I am no trained dancer. I dropped out of jazz ballet class after two years — quitting in shame because my precocious pubes had sprouted outside the high-cut leotard I was made to wear during my performance of Cindi Lauper’s ‘Girls Just Wanna Have Fun’.
Still, my amateurish dancing has been a source of connection and healing throughout my life.
Most notably, two years ago, when I was forced to wrestle with my own wild inner-bitch. I was at a frightening impasse in my life — teetering towards a long-overdue breakdown, except that collapsing wasn’t an option. I had two dependants and no safety net. My job had become impossibly stressful and compromising but there were no other jobs in town. I had quite literally run out of moves.
I remember my seven-year-old daughter’s little hand wrapping around mine at the Lismore Shopping Square carpark, instinctively pulling me to the direction of the car because she knew her mum no longer had the capacity to remember where she parked. According to my counselor, after years of living in chronic stress, I was losing the ability to encode memory. My brain had started eating itself.
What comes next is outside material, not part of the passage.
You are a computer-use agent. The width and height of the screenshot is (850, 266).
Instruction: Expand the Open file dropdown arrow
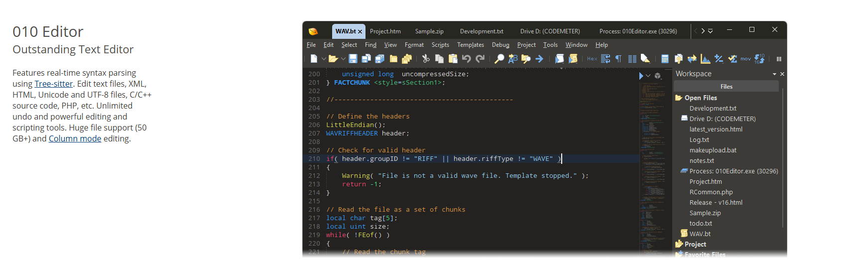[x=343, y=59]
So, I did the next best thing to taking a long nap. I enrolled in a blindfolded Hawaiian shamanic trance dance class run by The Blisstitute of Living Aloha in the hope of finding my next move.
At the beginning of my second class, my shaman-trained teacher dedicated the two-hour dance to the Hawaiian concept of ‘Na’au’, which translates to ‘your gut knowing centre’.
I secured my blindfold, suspended my disbelief, and asked for guidance from my ancestors and from the earth, and began to dance.
About an hour in, I entered what I suppose was a state of flow. I was taken over by something bigger than me — dancing with solid, bent legs and making angles with my body that were sharp and sure, and easy. If I was to take off my blindfold, perhaps it would look a bit like a haka, danced with the regal ferocity of Beyonce during her Lemonade album.
It was some kind of war dance for which this suburban white girl had no muscle memory. This dance forged new neural pathways which allowed me for the first time to feel joyous rage.
This dance did not employ the coquettish shimmying of a Britney Spears’ backup dancer. And it certainly didn’t require the pelvic thrusts of a pubescent girl dying inside onstage to Cindi Lauper’s Girls Just Wanna Have fun.
This was the dance of a woman who had run out of moves.
Part of me died on the dance floor that evening. I cried for two days before handing in my resignation. This war dance made it possible for me to charge joyously headlong into financial doom, discard my career-ego, and go into battle with Centrelink.
The subsequent year was really tough, but following my ‘Na’au’ turned out to be the best decision of my life.
This mystical embodied experience made me reflect on my own views of indigenous dance. I never fully understood ceremonial dance as a superior form of storytelling. I never really understood how the dancers were in a state of simultaneous giving and receiving from a greater power. That it had taken me reading the work of a white man wearing polar fleece to finally put this into words just reveals my own racism.
In the final scene of Wildskin, Eva shoots down four figures representing her old-selves that were no longer serving her. She needed to do this in order to fully embody a more authentic self.
Eva decides not to return to her boyfriend. There is no great homecoming. Frodo does not return to The Shire having cast the ring into the fiery depths of Mordor. Harry Potter does not return to Privet Drive with a feeling of belonging.
In this hero’s journey, Eva’s homecoming is a return to her body.
I believe that a revolution is coming, and it will come from the fully-embodied woman who has run out of moves.
It will be easy to recognise her. She’ll be the one surrounded by bros telling her that what she does is insubstantial, weak, dangerous, too-sexy, stupid. Or their favourite, crazy.